Another day, another hit piece on Dominic Cummings. Or two or three or more. Supply and demand is elastic.
What’s going on? This, from a piece by Dan Hodges in the Mail on Sunday, tells us everything we need to know:
Increasingly controversial? I’d have thought that securing Britain’s exit from the European Union was the high point, controversy-wise; but no, it seems that interfering with the SW1 gossip factory is what really matters. Hmm.
Compared to the enormity of the challenges facing the nation, the number of people that a Prime Minister can appoint directly to get things done is tiny. Not counting the Whips, there are less than a hundred ministers. There are a hundred or so special Advisors, about fifty unpaid Private Parliamentary Secretaries and a few other waifs and strays. So, altogether, about 300 appointees with varying degrees of influence over a government machine of hundreds of thousands of civil servants.

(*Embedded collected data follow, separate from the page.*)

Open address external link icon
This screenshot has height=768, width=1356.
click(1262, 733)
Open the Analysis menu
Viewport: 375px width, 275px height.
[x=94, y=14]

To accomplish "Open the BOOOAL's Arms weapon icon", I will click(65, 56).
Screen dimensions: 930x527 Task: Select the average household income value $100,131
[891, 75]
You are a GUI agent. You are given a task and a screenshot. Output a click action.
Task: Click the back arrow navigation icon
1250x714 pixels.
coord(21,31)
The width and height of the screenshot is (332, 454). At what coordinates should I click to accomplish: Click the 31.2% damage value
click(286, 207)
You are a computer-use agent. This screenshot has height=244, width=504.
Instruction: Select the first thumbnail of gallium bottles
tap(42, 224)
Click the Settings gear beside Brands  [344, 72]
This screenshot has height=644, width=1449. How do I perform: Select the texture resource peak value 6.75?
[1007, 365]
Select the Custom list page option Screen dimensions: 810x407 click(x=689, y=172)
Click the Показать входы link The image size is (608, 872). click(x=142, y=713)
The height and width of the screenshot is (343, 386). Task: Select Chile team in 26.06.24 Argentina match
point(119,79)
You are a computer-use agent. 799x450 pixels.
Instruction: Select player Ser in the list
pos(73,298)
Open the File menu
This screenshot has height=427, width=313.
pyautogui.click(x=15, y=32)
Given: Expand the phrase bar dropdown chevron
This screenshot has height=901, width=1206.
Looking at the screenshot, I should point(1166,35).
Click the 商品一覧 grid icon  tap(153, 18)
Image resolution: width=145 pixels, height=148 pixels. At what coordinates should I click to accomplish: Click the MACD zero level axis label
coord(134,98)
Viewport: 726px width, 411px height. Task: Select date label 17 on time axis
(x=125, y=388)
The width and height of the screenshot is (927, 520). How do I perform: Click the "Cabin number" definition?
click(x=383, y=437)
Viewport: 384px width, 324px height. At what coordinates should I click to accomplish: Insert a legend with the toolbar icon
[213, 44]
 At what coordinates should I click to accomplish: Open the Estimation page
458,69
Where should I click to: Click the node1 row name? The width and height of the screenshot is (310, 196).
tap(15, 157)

It’s therefore really important that the 300 should be fully devoted to the pursuit of policy objectives, not petty vendettas. Inadvertently, the constant briefing against Mr Cummings makes his point for him.
Yet one has to ask how much of a difference a more disciplined operation would make — in particular a reformed cadre of Special Advisors. Though important, their importance shouldn’t be exaggerated — at the end of the day they’re a bunch of press officers, researchers and speechwriters.
One of Cummings’ great heroes is George Mueller — head of the NASA Office of Manned Space Flight (1963-69) — and thus the man who man who put a man on the moon. Mueller didn’t deliver the Apollo programme by reorganising the NASA press office. Obviously, he also had an army of America’s most brilliant people behind him.
To achieve the great things that Cummings writes about in his blog then he needs a moonshot army of his own. So far, there’s no sign of it materialising — not beyond the established structures of government.
Still, the battle of the SpAds is a good place to start. If Mueller hadn’t even been able to control NASA’s press officers, I doubt he’d have bothered with the hard part.